Zavadsky sichert 1. BVM das Remis

1. BV Mülheim -
1. BC Beuel 3:3

Herrendoppel: Dmytro Zavadsky/Marcus Ellis/Jorrit der Ruiter - Chris Langridge/Andreas Heinz 21:18, 9:21, 18:21
Damendoppel: Judith Meuendijks/Johanna Goliszewski - Birgit Michels/Lauren Smith 21:17, 21:14
1. Herreneinzel: Dmytro Zavadsky - Yan Kit Chan 21:12, 20:22, 21:13
Dameneinzel: Judith Meulendijks - Luise Heim 21:9, 21:10
Gemischtes Doppel: Jorrit de Ruiter/Johanna Goliszewski - Chris Langridge/Birgit Michels 17:21, 18:21
2. Herreneinzel: Alexander Roovers - Erik Meijs 19:21, 12:21

Nach fast dreistündiger Spielzeit musste sich Boris Reichel (39), Trainer des Bundesligisten 1. BV Mülheim erst einmal setzen. „Schließlich bin ich ja schon ein alter Mann.“ Ein paar Minuten älter geworden ist er am Sonntag im Leistungszentrum an der Südstraße allemal. Völlig unerwartet musste der Coach wieder einmal improvisieren und ein neues Team aus dem Hut zaubern, weil seine Engländer bei der geplanten Anreise stecken geblieben. Und wieder stimmte die Balance, die Mülheimer verdienten sich gegen den in Bestbesetzung angetretenen letztjährigen Halbfinalgegner 1. BC Beuel das Unentschieden. Der Coach war am Ende geschafft, aber auch ohne jeden Punktabzug rundum glücklich: „Einfach fantastisch, das war ohne jeden Zweifel die beste Mannschaftsleistung der Saison.“

Mit allem, was Rang und Namen hat, anzutreten, war lange das Pfund, mit dem der deutsche Rekordmeister üppig wuchern durfte. Diese rosigen Zeiten waren auch im Westderby gegen Bonn vorbei. Hatte sich schon in den letzten vier Begegnungen des alten Jahres das Personal-Karussell aufgrund von internationalen Turnierverpflichtungen und Krankheit rasant gedreht, nahm es beim Rückrundenauftakt abermals Fahrt auf. Die englischen Nationalspieler Fontaine Mica Chapman und Marcus Ellis blieben auf dem Londoner Großflughafen Heathrow hängen und brachten ihren Trainer gehörig ins Schwitzen. Die Einzelspielerin traf am Sonntagabend in Düsseldorf ein und wird am Dienstag in Dortelweil am Start sein. Ellis blieb gleich in seiner Heimat, er war für das Auswärtsspiel in Hessen ohnehin nicht vorgesehen.

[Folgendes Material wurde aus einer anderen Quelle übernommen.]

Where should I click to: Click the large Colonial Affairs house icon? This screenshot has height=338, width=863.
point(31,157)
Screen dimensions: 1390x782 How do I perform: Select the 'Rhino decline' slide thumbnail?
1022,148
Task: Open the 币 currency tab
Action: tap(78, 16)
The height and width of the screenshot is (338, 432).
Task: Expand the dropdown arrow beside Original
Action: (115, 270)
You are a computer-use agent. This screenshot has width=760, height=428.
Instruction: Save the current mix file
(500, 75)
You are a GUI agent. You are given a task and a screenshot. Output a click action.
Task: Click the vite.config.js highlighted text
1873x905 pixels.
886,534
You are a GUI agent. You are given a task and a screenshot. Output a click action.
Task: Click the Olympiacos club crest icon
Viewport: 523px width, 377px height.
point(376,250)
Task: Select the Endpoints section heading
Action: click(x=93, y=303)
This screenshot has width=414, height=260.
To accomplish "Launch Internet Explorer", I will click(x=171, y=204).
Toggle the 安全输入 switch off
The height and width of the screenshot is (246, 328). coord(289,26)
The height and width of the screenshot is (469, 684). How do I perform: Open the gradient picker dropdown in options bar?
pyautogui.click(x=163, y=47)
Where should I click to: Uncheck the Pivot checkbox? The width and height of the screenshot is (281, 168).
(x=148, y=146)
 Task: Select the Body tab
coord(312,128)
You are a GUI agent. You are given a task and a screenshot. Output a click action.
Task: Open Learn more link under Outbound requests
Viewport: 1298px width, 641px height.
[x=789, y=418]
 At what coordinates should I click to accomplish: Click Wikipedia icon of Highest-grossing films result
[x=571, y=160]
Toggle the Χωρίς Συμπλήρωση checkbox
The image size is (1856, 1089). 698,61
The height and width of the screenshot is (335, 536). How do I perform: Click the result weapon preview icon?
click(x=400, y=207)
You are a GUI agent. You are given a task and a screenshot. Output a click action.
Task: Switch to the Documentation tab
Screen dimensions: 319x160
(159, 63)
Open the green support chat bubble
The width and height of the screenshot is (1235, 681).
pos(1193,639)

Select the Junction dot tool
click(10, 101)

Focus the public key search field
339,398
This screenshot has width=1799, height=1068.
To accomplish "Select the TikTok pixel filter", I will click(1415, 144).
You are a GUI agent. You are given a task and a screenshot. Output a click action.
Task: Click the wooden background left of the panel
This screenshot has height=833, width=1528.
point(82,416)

Das verbliebene BVM-Quintett formierte sich zum verschworenen Kreis und nahm dann seine Arbeit auf. Zur Spielerin des Tages stieg einmal mehr die unaufhaltsame Mannschaftsführerin Judith Meulendijks auf. Zusammen mit Johanna Goliszewski bildete sie ein hochkonzentriertes Doppel, nach dem Zwei-Satz-Sieg hieß es 1:0 für die Gastgeber. Den zweiten Punkt steuerte die 36-jährige Niederländerin im Einzel bei und sorgte bei der 18-jährigen Luise Heim im Schnelldurchgang für juvenile Verzweiflung.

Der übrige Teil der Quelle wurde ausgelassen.